### SOURCE EXCERPT ###
Machine Learning and Its Origins

One of the most quoted definitions of Machine Learning is:

The subfield of computer science that “gives computers the ability to learn without being explicitly programmed”… (Samuel, 1959).

That is a compact, but also a complete description of the major paradigm shift Machine Learning brings to the world of solving problems, ansoring questions and taking decisions with the use of Information Technologies. It implies that we can delegate to a computer the task to make sense out of a dataset “on its own”, without needing humans defining the exact course of calculations and actions, thus without us having understood the true nature of the problem at hand and the path to its solution. That way, the machine uses the data as “learning material” in order to assess and classify new or unseen data under the same context, or predict future values, eventually developing the ability to make decisions or/and define courses of action “on its own”. That human-like ability is described in a definition which was given a few decades later:

A computer program is said to learn from experience E with respect to some class of tasks T and performance measure P if its performance at tasks in T, as measured by P, improves with experience E. (Mitchell, 1997)
### DATASET ###
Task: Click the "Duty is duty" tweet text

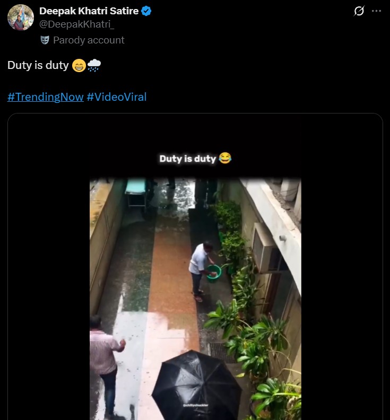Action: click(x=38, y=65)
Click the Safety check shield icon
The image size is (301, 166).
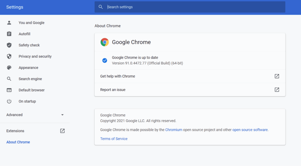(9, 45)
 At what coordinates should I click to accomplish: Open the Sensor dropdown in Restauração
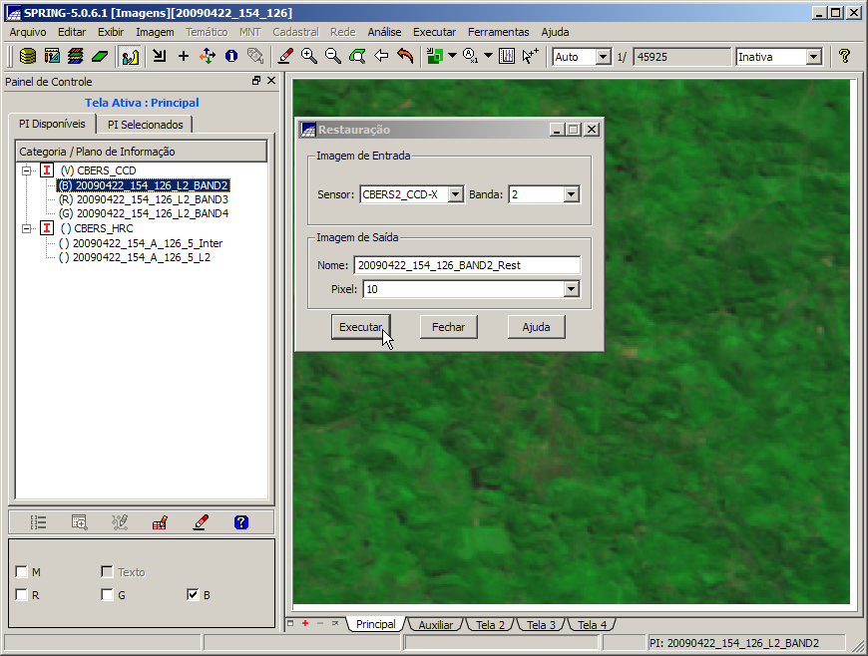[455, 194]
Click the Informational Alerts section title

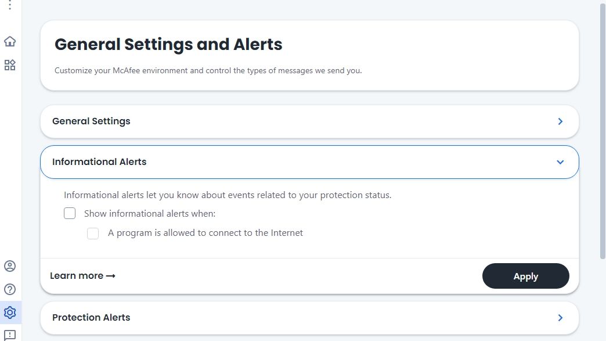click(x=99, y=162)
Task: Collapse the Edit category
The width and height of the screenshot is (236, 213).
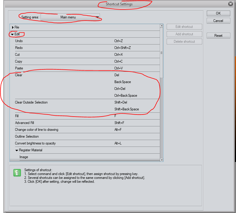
###
→ TO DO:
1. In the machine learning excerpt, what does the machine use the data as?
2. Carry on the text about machine learning and its origins, starting after Mitchell's definition.
The material has nothing to do with the text on machine learning.

→ THE RESPONSES:
1. It uses the data as "learning material."

2.
Taking a certain risk of oversimplification, the basic concept can be described as follows: You take a dataset that you believe (or at least hope) that contains the necessary information, a truth you cannot discover, but you value as essential in order to complete a certain task. You acknowledge, at the same time, the fact that, as the volume of data, the number of parameters that take part in the outcome and the complexity of their correlation increase, it becomes increasingly difficult (and at some point impossible) for the human mind to process, come up with a visible and intuitive hypothesis about the hidden patterns and model the acting causalities in order to provide means of accurate assessment and/or prediction. Then, you let the computer create its universe out of this data, a perception of the reality in the form of multidimensional “hyperspheres”, creating vectors out of every data point, and, by the application of complex mathematic principles, calculate its way to an algorithm, that “understands” the acting causalities and “captures” the underlying patterns, thus becoming capable of being applied as “knowledge” and “experience” towards solving (or helping to solve) related problems.